* _Written exercise_
Gather every line of the material below that contains the string "Viewport", and list those lines as they appear.

(Word and element locating data)

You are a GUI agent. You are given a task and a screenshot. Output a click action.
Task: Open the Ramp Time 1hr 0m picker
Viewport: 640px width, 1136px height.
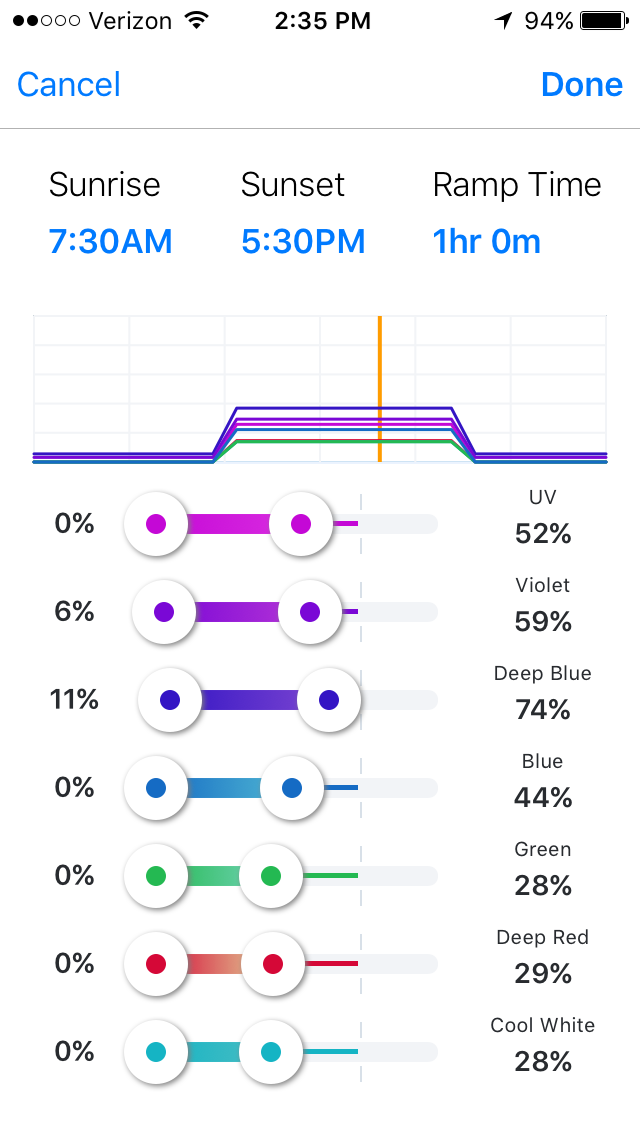click(487, 241)
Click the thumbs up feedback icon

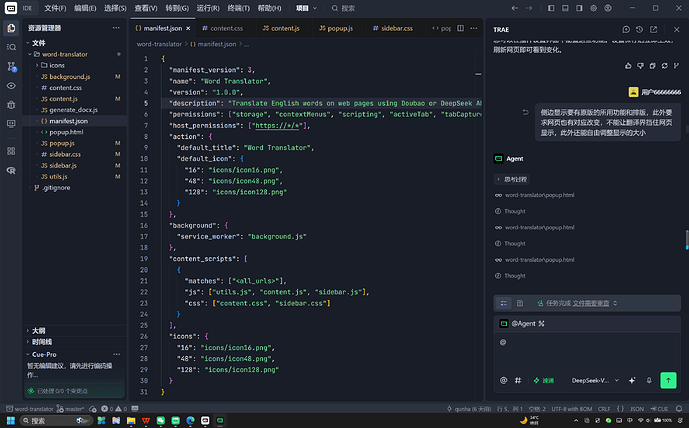coord(628,65)
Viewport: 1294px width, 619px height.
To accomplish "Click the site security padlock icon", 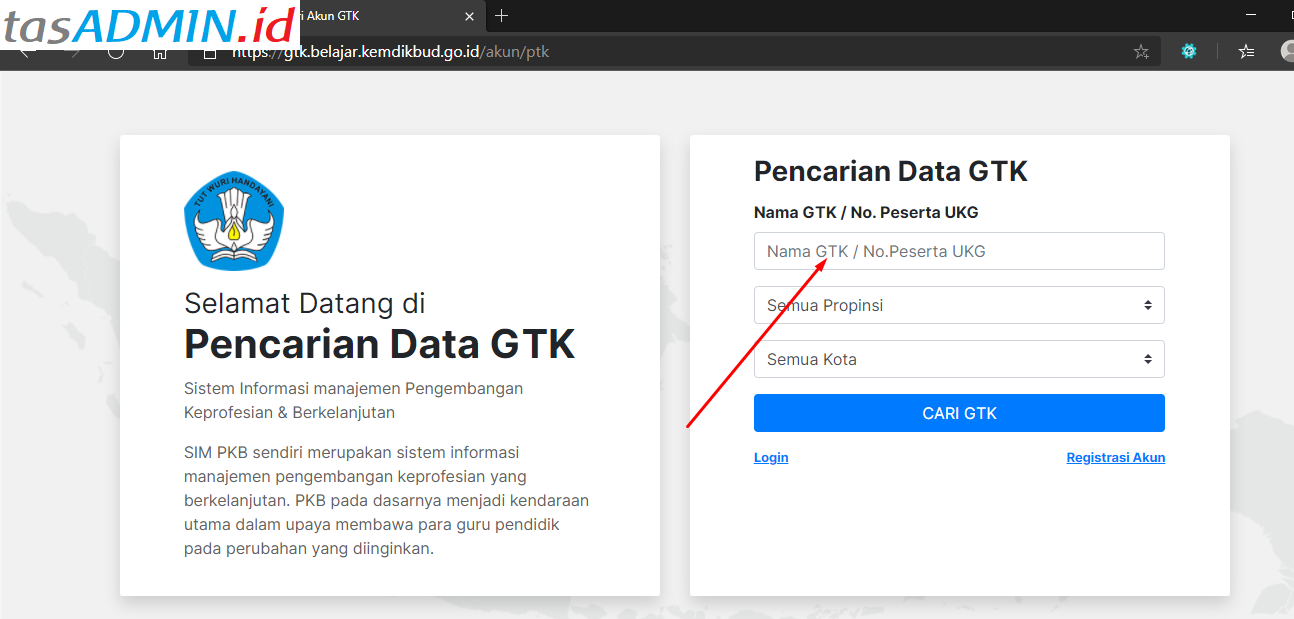I will coord(208,51).
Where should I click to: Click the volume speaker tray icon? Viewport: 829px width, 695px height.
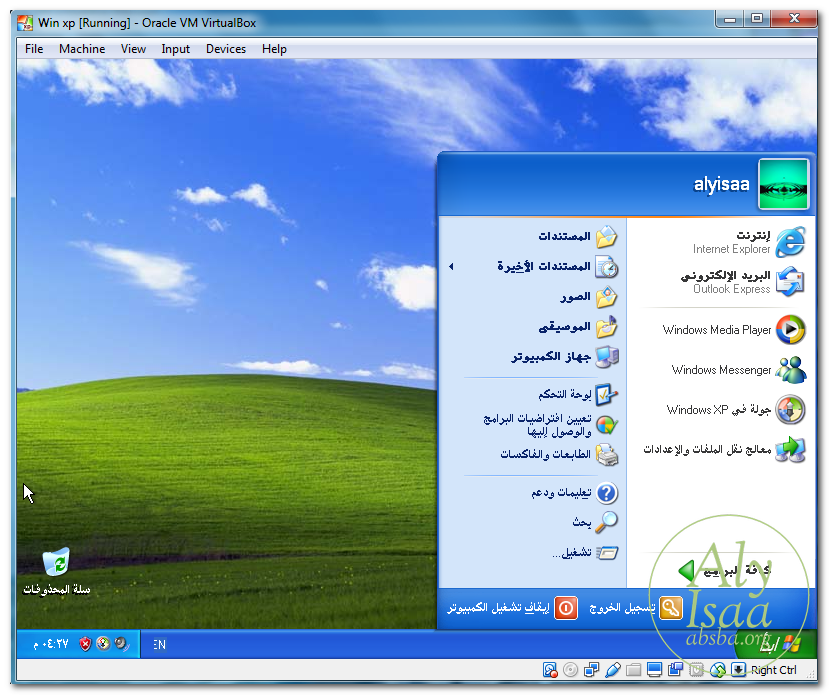click(121, 644)
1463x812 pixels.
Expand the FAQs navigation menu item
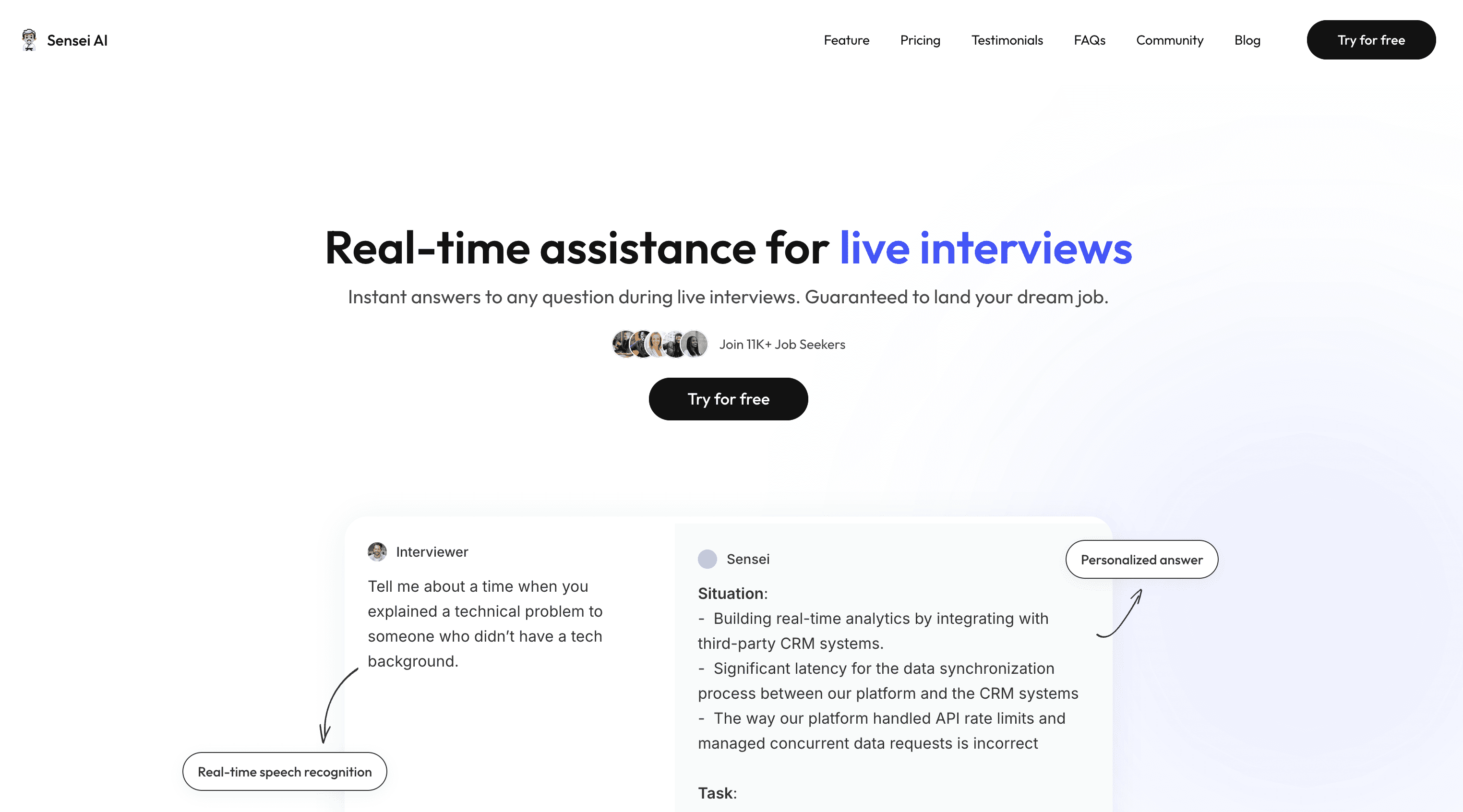(1089, 39)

* _Answer below_
Viewport: 640px width, 1136px height.
Viewport: 1294px width, 619px height.
Where should I click to: Click the volume speaker tray icon? Viewport: 829px width, 695px height.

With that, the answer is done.